The time-of-day abbreviations (which are generally lowercase only) are handled in various conflicting styles, including "a.m." and "p.m." with a space between the time and the abbreviation ("1.45 p.m."); "am" and "pm" with a space ("1.45 pm" – recognised as an alternative usage by Oxford); and the same without a space ("1.45pm" – primarily found in news writing).

In 24-hour time, a colon is internationally standard (as in "13:45"). Some British news publishers favour "13.45" format instead, such as The Guardian. Some stick with the colon, including the Evening Standard and the BBC. Oxford recognises both styles. The "a.m." and "p.m." abbreviations are not used with 24-hour time in any form.

====British speech====
In British English, the expression "half [hour]" is heard colloquially to denote 30 minutes past the hour. For example, "half ten" means 10:30 (a.m. or p.m.). This is an abbreviation of the more formal, "half past ten". The abbreviated form can cause misunderstanding with non-native speakers as this contrasts with many European languages, where the same type of expression denotes 30 minutes before the hour. For example, Czech půl desáté, German halb zehn, Finnish puoli kymmenen, and Swedish halv tio (all literally "half ten") mean 9:30.

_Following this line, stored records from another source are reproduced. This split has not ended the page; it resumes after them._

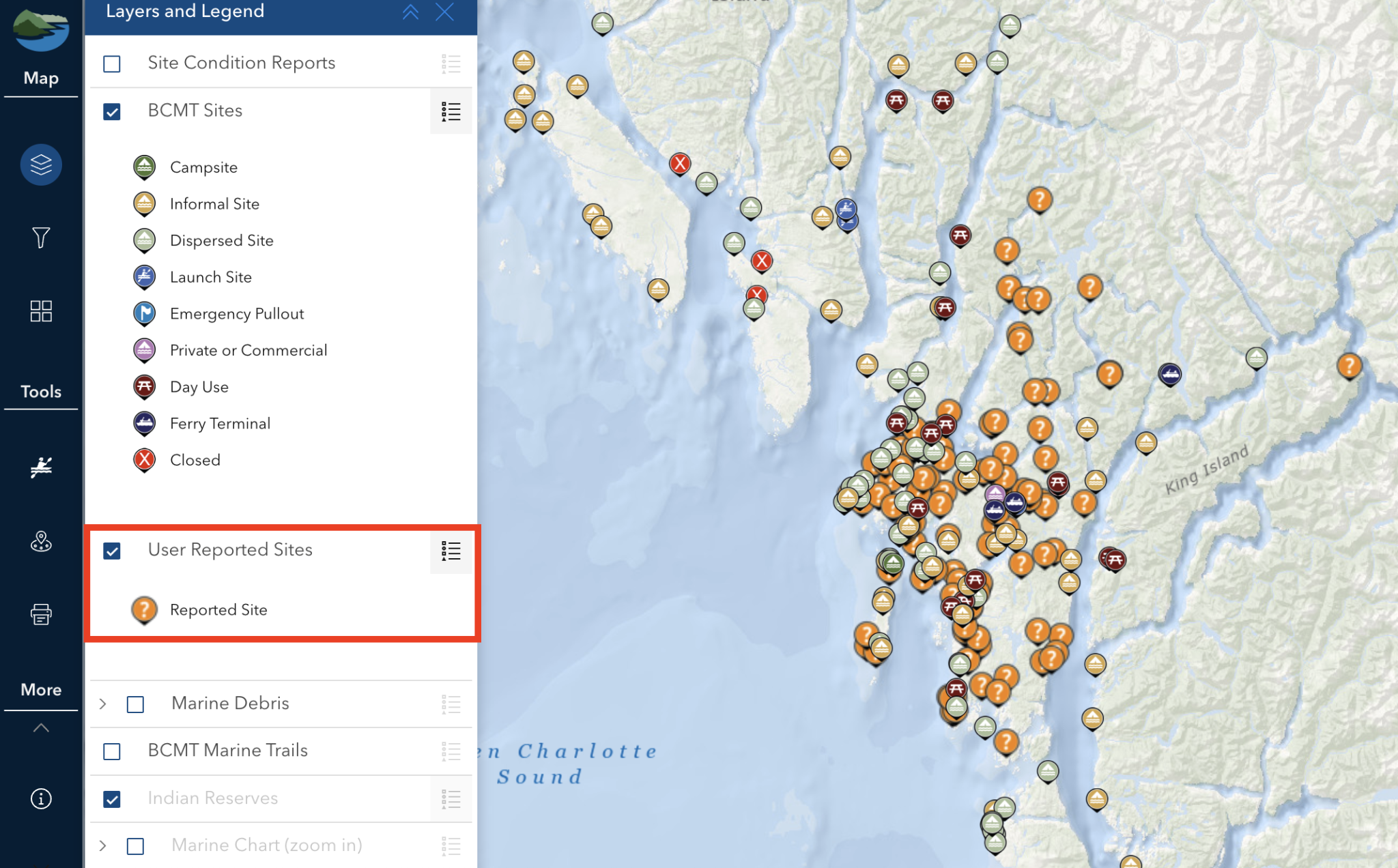Toggle legend for BCMT Sites layer
Screen dimensions: 1398x868
pyautogui.click(x=451, y=111)
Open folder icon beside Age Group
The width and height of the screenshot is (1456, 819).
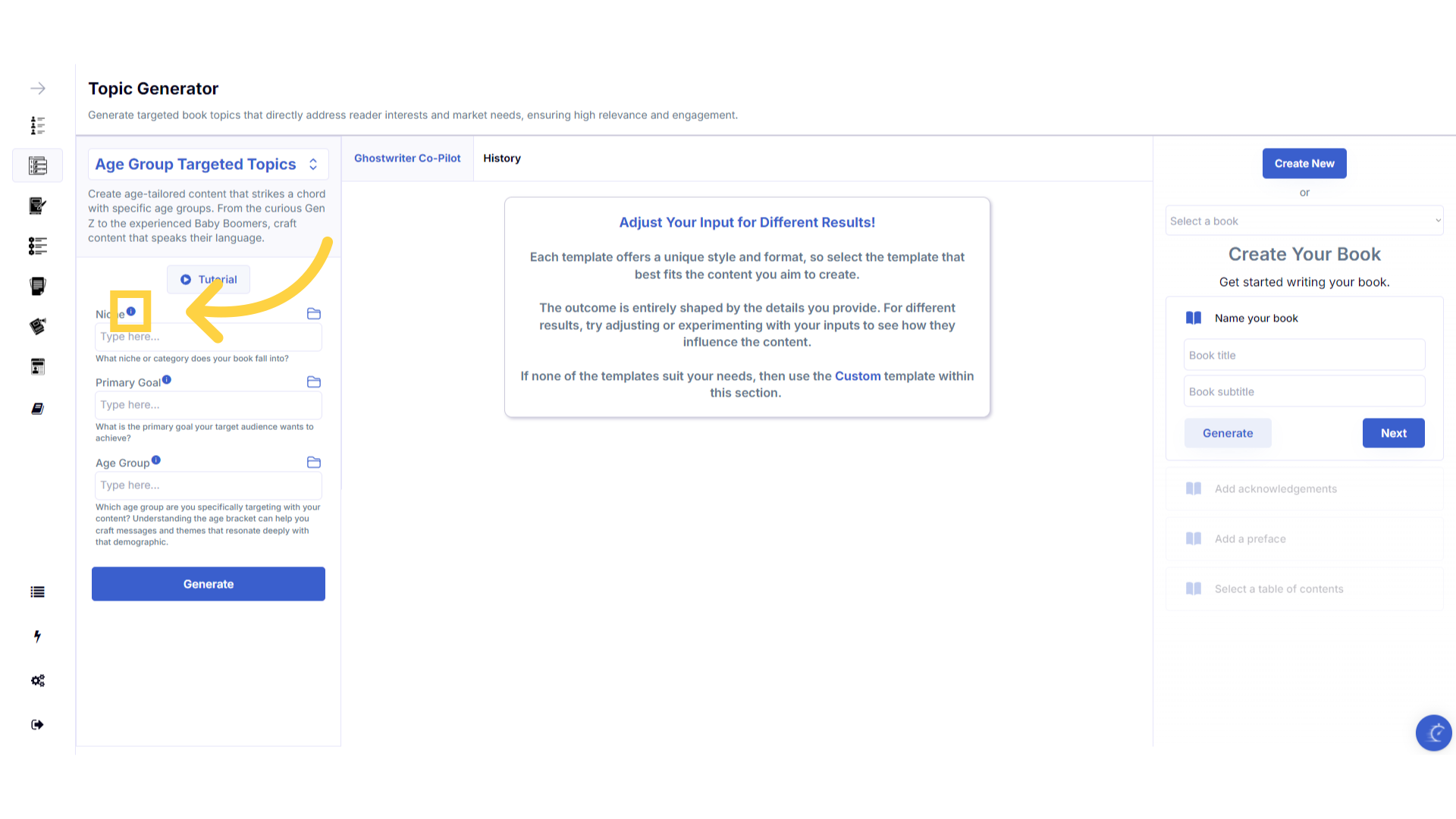click(x=314, y=463)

The following table shows times written in some common approaches to 12-hour and 24-hour notation, and how each time is typically spoken:

| 12-hour | 24-hour | Spoken |
|---|---|---|
| 12 midnight | 00:00 | midnight |
| 6.05 a.m. or 6.5 a.m. | 06:05 | five past six six oh five; six five |
| 9.18 a.m. | 09:18 | eighteen minutes past nine nine eighteen |
| 11.15 a.m. | 11:15 | quarter past eleven eleven fifteen |
| 12 noon or 12 midday | 12:00 | noon / midday twelve o'clock |
| 4.30 p.m. | 16:30 | half past four / half four four thirty |
| 5.38 p.m. | 17:38 | twenty-two minutes to six five thirty-eight |
| 10.35 p.m. | 22:35 | twenty-five to eleven ten thirty-five |

===Time notation in Welsh===
The Welsh language usage of the 12-hour and 24-hour clocks is similar to that of UK English above. However, the 24-hour notation has only a written, not a spoken form. For example, written 9:00 and 21:00 (or 09.00, etc.) are said (naw o'r gloch, literally 'nine of the bell'). Minutes are always either wedi ('after') or i ('to') the hour, for example 21:18 deunaw (munud) wedi naw ('eighteen (minutes) past nine') and 21:42 deunaw (munud) i ddeg ('eighteen (minutes) to ten'). Phrases such as y bore ('(of) the morning'), y prynhawn ('(of) the afternoon') and yr hwyr ('(of) the evening') are used to distinguish times in 12-hour notation, much like Latin a.m. and p.m., which are also in common use, for example 9.00yb (09:00) as opposed to 9.00yh (21:00).